-- What the task asks --
Copy every one of the following entries word for word, with nothing changed.

-- Data for the task --
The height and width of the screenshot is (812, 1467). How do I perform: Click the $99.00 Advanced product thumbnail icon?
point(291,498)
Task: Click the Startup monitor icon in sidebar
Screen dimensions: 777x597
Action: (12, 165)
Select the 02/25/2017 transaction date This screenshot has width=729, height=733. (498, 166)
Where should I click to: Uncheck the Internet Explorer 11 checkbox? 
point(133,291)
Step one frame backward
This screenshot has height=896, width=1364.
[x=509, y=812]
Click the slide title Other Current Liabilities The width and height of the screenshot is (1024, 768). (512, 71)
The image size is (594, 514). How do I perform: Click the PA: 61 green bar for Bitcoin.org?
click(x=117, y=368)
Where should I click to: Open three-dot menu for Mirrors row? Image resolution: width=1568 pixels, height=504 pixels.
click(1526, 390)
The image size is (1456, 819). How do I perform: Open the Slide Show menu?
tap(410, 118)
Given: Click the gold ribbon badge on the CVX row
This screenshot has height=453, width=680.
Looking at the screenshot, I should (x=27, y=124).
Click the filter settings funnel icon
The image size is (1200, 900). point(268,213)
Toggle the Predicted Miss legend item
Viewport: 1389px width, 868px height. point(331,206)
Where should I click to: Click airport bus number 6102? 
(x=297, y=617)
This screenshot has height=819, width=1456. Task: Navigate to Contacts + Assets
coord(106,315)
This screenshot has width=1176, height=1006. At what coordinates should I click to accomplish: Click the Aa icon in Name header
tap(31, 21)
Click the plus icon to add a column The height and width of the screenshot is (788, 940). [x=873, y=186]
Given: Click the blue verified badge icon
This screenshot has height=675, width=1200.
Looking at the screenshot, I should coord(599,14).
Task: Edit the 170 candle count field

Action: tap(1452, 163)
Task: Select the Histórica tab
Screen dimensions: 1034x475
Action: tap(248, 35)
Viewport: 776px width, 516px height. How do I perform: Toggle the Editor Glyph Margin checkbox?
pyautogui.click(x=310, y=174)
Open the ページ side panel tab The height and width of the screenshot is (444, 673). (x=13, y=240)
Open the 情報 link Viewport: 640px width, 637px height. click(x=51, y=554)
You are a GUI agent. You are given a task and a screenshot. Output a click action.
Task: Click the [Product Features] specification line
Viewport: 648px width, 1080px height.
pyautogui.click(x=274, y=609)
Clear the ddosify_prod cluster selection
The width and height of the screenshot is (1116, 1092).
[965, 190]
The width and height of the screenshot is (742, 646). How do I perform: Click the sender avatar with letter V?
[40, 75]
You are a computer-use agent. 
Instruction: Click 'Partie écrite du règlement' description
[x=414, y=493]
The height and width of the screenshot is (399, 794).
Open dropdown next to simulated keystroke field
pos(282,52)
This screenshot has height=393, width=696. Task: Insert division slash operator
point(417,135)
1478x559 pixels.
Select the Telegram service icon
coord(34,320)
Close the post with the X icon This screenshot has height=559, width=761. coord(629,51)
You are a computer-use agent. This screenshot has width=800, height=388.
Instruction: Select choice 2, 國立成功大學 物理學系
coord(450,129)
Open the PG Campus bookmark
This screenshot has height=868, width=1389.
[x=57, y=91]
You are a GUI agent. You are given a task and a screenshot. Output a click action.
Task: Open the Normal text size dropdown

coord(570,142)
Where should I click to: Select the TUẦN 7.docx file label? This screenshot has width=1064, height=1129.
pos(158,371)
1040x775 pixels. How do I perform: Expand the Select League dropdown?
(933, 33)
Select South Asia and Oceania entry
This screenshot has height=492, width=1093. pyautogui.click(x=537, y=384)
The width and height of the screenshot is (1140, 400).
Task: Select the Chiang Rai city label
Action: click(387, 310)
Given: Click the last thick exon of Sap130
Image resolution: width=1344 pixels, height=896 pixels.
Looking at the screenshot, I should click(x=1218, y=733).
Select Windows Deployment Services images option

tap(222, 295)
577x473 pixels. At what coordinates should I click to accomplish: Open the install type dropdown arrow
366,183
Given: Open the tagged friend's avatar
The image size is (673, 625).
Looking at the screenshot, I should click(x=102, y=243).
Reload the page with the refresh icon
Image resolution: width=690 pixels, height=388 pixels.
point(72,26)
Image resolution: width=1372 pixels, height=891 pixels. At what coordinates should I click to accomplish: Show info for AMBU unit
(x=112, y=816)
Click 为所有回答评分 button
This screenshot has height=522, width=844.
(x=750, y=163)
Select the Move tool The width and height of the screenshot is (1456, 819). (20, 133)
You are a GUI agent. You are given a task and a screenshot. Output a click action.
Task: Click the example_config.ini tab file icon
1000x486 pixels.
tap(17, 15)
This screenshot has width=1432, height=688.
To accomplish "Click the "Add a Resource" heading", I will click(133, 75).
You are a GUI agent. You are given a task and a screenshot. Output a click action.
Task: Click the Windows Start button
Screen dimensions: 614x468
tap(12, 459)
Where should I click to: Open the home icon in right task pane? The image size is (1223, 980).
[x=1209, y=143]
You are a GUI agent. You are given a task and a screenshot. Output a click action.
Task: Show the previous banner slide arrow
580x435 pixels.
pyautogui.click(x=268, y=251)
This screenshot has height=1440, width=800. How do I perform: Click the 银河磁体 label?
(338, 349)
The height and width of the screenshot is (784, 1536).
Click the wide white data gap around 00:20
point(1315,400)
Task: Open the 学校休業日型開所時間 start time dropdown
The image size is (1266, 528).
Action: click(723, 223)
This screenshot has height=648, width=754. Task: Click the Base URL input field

-- In response --
The height and width of the screenshot is (812, 1467). How do I perform: Click the $99.00 Advanced product thumbnail icon?
point(291,498)
Task: Click the Startup monitor icon in sidebar
Screen dimensions: 777x597
Action: (12, 165)
Select the 02/25/2017 transaction date This screenshot has width=729, height=733. (498, 166)
Where should I click to: Uncheck the Internet Explorer 11 checkbox? 
point(133,291)
Step one frame backward
This screenshot has height=896, width=1364.
[x=509, y=812]
Click the slide title Other Current Liabilities The width and height of the screenshot is (1024, 768). (512, 71)
The image size is (594, 514). How do I perform: Click the PA: 61 green bar for Bitcoin.org?
click(x=117, y=368)
Where should I click to: Open three-dot menu for Mirrors row? Image resolution: width=1568 pixels, height=504 pixels.
click(1526, 390)
The image size is (1456, 819). How do I perform: Open the Slide Show menu?
tap(410, 118)
Given: Click the gold ribbon badge on the CVX row
This screenshot has height=453, width=680.
Looking at the screenshot, I should (x=27, y=124).
Click the filter settings funnel icon
The image size is (1200, 900). point(268,213)
Toggle the Predicted Miss legend item
Viewport: 1389px width, 868px height. point(331,206)
Where should I click to: Click airport bus number 6102? 
(x=297, y=617)
This screenshot has height=819, width=1456. Task: Navigate to Contacts + Assets
coord(106,315)
This screenshot has width=1176, height=1006. At what coordinates should I click to accomplish: Click the Aa icon in Name header
tap(31, 21)
Click the plus icon to add a column The height and width of the screenshot is (788, 940). [x=873, y=186]
Given: Click the blue verified badge icon
This screenshot has height=675, width=1200.
Looking at the screenshot, I should coord(599,14).
Task: Edit the 170 candle count field

Action: tap(1452, 163)
Task: Select the Histórica tab
Screen dimensions: 1034x475
Action: tap(248, 35)
Viewport: 776px width, 516px height. How do I perform: Toggle the Editor Glyph Margin checkbox?
pyautogui.click(x=310, y=174)
Open the ページ side panel tab The height and width of the screenshot is (444, 673). (x=13, y=240)
Open the 情報 link Viewport: 640px width, 637px height. click(x=51, y=554)
You are a GUI agent. You are given a task and a screenshot. Output a click action.
Task: Click the [Product Features] specification line
Viewport: 648px width, 1080px height.
pyautogui.click(x=274, y=609)
Clear the ddosify_prod cluster selection
The width and height of the screenshot is (1116, 1092).
[965, 190]
The width and height of the screenshot is (742, 646). How do I perform: Click the sender avatar with letter V?
[40, 75]
You are a computer-use agent. 
Instruction: Click 'Partie écrite du règlement' description
[x=414, y=493]
The height and width of the screenshot is (399, 794).
Open dropdown next to simulated keystroke field
pos(282,52)
This screenshot has height=393, width=696. Task: Insert division slash operator
point(417,135)
1478x559 pixels.
Select the Telegram service icon
coord(34,320)
Close the post with the X icon This screenshot has height=559, width=761. coord(629,51)
You are a computer-use agent. This screenshot has width=800, height=388.
Instruction: Select choice 2, 國立成功大學 物理學系
coord(450,129)
Open the PG Campus bookmark
This screenshot has height=868, width=1389.
[x=57, y=91]
You are a GUI agent. You are given a task and a screenshot. Output a click action.
Task: Open the Normal text size dropdown

coord(570,142)
Where should I click to: Select the TUẦN 7.docx file label? This screenshot has width=1064, height=1129.
pos(158,371)
1040x775 pixels. How do I perform: Expand the Select League dropdown?
(933, 33)
Select South Asia and Oceania entry
This screenshot has height=492, width=1093. pyautogui.click(x=537, y=384)
The width and height of the screenshot is (1140, 400).
Task: Select the Chiang Rai city label
Action: click(387, 310)
Given: Click the last thick exon of Sap130
Image resolution: width=1344 pixels, height=896 pixels.
Looking at the screenshot, I should click(x=1218, y=733).
Select Windows Deployment Services images option

tap(222, 295)
577x473 pixels. At what coordinates should I click to accomplish: Open the install type dropdown arrow
366,183
Given: Open the tagged friend's avatar
The image size is (673, 625).
Looking at the screenshot, I should click(x=102, y=243).
Reload the page with the refresh icon
Image resolution: width=690 pixels, height=388 pixels.
point(72,26)
Image resolution: width=1372 pixels, height=891 pixels. At what coordinates should I click to accomplish: Show info for AMBU unit
(x=112, y=816)
Click 为所有回答评分 button
This screenshot has height=522, width=844.
(x=750, y=163)
Select the Move tool The width and height of the screenshot is (1456, 819). (20, 133)
You are a GUI agent. You are given a task and a screenshot. Output a click action.
Task: Click the example_config.ini tab file icon
1000x486 pixels.
tap(17, 15)
This screenshot has width=1432, height=688.
To accomplish "Click the "Add a Resource" heading", I will click(133, 75).
You are a GUI agent. You are given a task and a screenshot. Output a click action.
Task: Click the Windows Start button
Screen dimensions: 614x468
tap(12, 459)
Where should I click to: Open the home icon in right task pane? The image size is (1223, 980).
[x=1209, y=143]
You are a GUI agent. You are given a task and a screenshot. Output a click action.
Task: Show the previous banner slide arrow
580x435 pixels.
pyautogui.click(x=268, y=251)
This screenshot has height=1440, width=800. How do I perform: Click the 银河磁体 label?
(338, 349)
The height and width of the screenshot is (784, 1536).
Click the wide white data gap around 00:20
point(1315,400)
Task: Open the 学校休業日型開所時間 start time dropdown
The image size is (1266, 528).
Action: click(723, 223)
This screenshot has height=648, width=754. Task: Click the Base URL input field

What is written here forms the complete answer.